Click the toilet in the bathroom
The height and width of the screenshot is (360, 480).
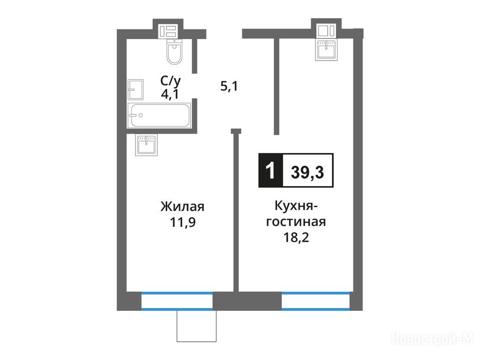pyautogui.click(x=174, y=52)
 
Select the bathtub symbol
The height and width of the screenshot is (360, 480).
pyautogui.click(x=159, y=115)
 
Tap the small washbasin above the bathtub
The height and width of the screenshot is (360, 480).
pyautogui.click(x=135, y=90)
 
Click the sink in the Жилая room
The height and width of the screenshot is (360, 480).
pyautogui.click(x=146, y=145)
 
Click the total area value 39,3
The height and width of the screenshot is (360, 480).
pyautogui.click(x=308, y=172)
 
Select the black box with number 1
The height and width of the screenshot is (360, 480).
pyautogui.click(x=270, y=171)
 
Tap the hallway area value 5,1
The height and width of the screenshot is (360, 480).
pyautogui.click(x=229, y=87)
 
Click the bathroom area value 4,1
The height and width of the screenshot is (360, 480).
pyautogui.click(x=170, y=94)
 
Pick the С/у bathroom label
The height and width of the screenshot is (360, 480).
pyautogui.click(x=171, y=81)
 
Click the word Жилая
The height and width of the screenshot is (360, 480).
pyautogui.click(x=182, y=207)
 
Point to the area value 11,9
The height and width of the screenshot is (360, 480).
pyautogui.click(x=183, y=222)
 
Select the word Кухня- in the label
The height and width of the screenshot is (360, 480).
pyautogui.click(x=296, y=206)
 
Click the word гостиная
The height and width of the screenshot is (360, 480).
pyautogui.click(x=296, y=222)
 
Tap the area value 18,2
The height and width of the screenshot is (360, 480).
pyautogui.click(x=296, y=237)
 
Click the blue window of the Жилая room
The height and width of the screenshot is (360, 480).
pyautogui.click(x=177, y=301)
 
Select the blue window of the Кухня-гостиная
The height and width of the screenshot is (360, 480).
pyautogui.click(x=315, y=301)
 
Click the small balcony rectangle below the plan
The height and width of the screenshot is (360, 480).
pyautogui.click(x=196, y=326)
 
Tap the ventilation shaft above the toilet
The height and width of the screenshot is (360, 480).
pyautogui.click(x=167, y=31)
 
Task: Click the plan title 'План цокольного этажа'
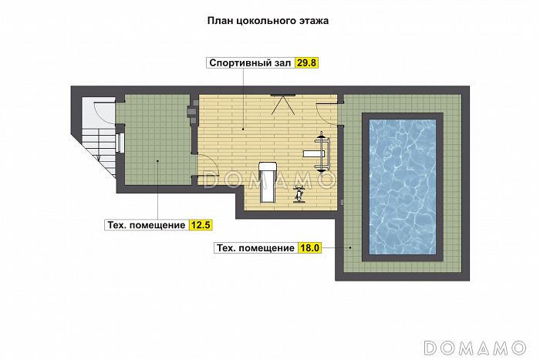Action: [268, 22]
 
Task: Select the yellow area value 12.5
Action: [201, 225]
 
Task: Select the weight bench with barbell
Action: [319, 153]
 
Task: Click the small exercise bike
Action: [299, 196]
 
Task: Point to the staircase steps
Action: [97, 143]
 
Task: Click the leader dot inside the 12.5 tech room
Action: [157, 161]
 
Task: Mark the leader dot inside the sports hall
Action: [244, 129]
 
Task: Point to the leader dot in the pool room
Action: [352, 247]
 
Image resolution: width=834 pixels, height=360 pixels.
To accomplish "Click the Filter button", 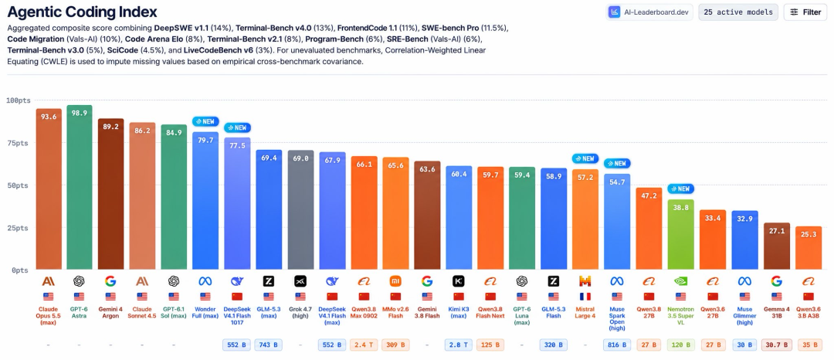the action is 805,12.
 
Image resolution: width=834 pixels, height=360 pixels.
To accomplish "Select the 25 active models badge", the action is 738,12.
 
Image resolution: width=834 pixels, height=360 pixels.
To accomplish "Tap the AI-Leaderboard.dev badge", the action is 649,12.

**WHAT THE TASK REQUIRES**
Reproduce the listing above from the line containing "Tap the ventilation shaft above the toilet" down to the line containing "Action: [319, 153]", both included, multiplying every click coordinate in the answers by 0.55 and rounding to whole numbers with halves going up. Keep the requests and all other text unchanged, omit the pictures, and output only these lines.

**SOLVED PROBLEM**
Tap the ventilation shaft above the toilet
The height and width of the screenshot is (360, 480).
pyautogui.click(x=92, y=17)
 
Task: Click the plan title 'План цокольного этажа'
Action: [147, 12]
 
Task: Select the yellow area value 12.5
Action: [111, 124]
 
Task: Select the weight bench with barbell
Action: [175, 84]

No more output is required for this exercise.